• [Saved data entries]
§ §

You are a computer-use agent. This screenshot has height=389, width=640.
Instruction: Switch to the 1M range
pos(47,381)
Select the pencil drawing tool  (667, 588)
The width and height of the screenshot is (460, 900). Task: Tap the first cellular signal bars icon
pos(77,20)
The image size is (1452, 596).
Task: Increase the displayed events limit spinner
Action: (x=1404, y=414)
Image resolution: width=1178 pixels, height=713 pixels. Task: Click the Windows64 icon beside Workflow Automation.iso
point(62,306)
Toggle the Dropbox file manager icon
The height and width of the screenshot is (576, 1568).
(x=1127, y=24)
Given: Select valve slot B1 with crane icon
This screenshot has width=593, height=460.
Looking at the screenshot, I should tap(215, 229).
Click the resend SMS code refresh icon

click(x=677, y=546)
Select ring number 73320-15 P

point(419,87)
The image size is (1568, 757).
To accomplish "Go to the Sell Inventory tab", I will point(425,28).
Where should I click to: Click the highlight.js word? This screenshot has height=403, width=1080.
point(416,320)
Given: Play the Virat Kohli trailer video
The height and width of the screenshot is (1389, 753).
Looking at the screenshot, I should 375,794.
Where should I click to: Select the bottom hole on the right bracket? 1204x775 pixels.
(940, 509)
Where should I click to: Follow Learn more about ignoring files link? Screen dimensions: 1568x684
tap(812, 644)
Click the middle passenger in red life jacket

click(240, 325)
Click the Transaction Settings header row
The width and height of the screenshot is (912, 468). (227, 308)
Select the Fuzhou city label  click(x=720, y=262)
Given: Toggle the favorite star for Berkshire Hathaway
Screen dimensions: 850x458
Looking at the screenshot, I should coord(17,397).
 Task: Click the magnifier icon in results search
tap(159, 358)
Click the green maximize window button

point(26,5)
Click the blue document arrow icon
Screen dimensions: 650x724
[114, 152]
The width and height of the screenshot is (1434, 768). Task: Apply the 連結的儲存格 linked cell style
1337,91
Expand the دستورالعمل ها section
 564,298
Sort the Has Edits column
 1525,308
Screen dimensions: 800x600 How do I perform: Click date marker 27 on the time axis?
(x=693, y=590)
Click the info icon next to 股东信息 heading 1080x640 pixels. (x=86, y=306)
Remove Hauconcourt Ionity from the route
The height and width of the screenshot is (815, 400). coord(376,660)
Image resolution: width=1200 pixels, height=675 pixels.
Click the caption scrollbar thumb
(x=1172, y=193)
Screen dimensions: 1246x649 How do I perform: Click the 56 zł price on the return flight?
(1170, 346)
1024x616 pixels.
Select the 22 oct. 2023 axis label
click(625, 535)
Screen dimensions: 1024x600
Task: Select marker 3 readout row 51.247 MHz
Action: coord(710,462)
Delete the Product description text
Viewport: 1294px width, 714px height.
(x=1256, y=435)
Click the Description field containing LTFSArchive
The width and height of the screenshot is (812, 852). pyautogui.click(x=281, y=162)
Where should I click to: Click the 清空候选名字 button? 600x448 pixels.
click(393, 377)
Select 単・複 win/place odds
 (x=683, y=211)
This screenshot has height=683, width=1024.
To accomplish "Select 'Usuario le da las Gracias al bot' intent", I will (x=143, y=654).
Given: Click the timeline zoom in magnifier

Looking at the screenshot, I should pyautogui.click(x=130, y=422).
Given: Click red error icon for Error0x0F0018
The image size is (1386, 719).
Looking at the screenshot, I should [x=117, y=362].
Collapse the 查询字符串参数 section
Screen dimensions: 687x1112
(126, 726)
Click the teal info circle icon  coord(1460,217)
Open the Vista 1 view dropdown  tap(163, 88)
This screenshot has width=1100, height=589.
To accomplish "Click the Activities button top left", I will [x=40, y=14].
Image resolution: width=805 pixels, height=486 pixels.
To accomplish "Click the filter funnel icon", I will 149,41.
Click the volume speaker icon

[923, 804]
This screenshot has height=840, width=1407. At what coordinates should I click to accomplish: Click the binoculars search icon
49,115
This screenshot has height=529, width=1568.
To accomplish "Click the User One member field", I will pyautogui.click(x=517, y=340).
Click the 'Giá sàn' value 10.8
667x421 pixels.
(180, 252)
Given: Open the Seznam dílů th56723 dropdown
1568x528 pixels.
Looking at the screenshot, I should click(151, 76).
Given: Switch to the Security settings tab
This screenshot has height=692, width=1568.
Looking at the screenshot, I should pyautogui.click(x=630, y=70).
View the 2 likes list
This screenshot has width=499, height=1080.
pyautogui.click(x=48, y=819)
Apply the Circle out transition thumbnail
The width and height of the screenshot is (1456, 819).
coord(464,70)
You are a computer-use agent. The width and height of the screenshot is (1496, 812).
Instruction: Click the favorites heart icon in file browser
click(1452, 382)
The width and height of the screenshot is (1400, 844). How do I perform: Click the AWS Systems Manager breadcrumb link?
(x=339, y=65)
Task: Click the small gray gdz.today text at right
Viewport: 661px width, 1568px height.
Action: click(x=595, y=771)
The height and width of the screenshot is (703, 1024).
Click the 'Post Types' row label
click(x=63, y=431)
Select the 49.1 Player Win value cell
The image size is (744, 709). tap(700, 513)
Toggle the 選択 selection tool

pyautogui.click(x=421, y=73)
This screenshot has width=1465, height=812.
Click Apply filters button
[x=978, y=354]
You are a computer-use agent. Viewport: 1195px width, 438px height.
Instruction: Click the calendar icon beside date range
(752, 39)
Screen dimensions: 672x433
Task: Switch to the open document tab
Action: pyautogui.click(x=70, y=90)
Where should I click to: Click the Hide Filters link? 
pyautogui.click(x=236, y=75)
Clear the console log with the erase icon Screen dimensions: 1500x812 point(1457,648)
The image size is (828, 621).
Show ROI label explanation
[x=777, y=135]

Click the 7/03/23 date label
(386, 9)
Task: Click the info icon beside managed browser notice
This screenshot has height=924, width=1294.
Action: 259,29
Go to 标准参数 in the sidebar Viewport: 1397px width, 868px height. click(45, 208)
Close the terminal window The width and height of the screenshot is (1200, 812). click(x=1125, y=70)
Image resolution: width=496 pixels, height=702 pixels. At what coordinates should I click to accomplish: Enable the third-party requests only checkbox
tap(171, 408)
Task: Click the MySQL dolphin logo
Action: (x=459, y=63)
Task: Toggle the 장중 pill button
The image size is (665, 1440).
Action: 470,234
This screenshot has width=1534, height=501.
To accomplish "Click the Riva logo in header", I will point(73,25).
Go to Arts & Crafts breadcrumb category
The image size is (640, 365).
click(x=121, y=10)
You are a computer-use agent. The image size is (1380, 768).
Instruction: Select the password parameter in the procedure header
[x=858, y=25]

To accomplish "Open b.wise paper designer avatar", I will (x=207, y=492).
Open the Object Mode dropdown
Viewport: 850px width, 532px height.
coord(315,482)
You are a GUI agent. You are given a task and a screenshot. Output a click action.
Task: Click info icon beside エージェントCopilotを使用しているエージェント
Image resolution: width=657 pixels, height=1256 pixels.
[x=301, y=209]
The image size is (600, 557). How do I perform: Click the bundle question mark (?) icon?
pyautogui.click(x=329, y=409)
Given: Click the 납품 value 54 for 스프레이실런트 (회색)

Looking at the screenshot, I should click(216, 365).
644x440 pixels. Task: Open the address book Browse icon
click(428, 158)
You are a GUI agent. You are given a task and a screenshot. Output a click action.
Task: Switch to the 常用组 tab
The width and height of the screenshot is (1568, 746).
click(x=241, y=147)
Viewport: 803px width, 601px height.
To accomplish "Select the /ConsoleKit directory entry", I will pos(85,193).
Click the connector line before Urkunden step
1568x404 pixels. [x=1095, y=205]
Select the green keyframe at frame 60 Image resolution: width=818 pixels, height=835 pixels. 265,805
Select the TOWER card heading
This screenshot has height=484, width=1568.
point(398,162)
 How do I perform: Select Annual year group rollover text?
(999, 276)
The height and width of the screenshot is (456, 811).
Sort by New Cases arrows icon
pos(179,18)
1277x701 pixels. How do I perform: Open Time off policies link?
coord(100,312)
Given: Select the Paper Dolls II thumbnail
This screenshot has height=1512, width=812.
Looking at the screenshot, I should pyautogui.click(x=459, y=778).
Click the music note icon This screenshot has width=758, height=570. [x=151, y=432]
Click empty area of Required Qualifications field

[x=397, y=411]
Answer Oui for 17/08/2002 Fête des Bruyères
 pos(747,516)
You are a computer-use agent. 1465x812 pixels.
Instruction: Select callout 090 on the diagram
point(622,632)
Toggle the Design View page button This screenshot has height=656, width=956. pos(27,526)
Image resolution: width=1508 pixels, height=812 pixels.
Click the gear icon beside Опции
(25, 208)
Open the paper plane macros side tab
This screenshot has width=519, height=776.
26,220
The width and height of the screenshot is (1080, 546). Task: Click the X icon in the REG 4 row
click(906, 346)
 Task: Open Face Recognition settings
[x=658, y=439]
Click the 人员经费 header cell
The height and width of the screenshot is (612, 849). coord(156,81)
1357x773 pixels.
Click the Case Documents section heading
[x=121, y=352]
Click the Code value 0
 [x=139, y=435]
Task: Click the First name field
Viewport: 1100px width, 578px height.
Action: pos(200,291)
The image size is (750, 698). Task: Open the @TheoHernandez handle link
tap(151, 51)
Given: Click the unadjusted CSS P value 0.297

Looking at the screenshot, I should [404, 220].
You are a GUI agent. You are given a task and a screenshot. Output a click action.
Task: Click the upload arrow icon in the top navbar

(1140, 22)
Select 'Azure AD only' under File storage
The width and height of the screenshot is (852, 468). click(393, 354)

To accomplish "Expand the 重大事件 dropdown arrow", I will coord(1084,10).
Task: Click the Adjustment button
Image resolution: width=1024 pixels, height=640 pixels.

§ §

• [Requirement]
Send back an exact copy of only the lines from the line with "Where should I click to: Select" up to and including the line with "Click the blue document arrow icon" in the data above.

• [Problem solution]
Where should I click to: Select the bottom hole on the right bracket? 1204x775 pixels.
(940, 509)
Where should I click to: Follow Learn more about ignoring files link? Screen dimensions: 1568x684
tap(812, 644)
Click the middle passenger in red life jacket

click(240, 325)
Click the Transaction Settings header row
The width and height of the screenshot is (912, 468). (227, 308)
Select the Fuzhou city label  click(x=720, y=262)
Given: Toggle the favorite star for Berkshire Hathaway
Screen dimensions: 850x458
Looking at the screenshot, I should coord(17,397).
 Task: Click the magnifier icon in results search
tap(159, 358)
Click the green maximize window button

point(26,5)
Click the blue document arrow icon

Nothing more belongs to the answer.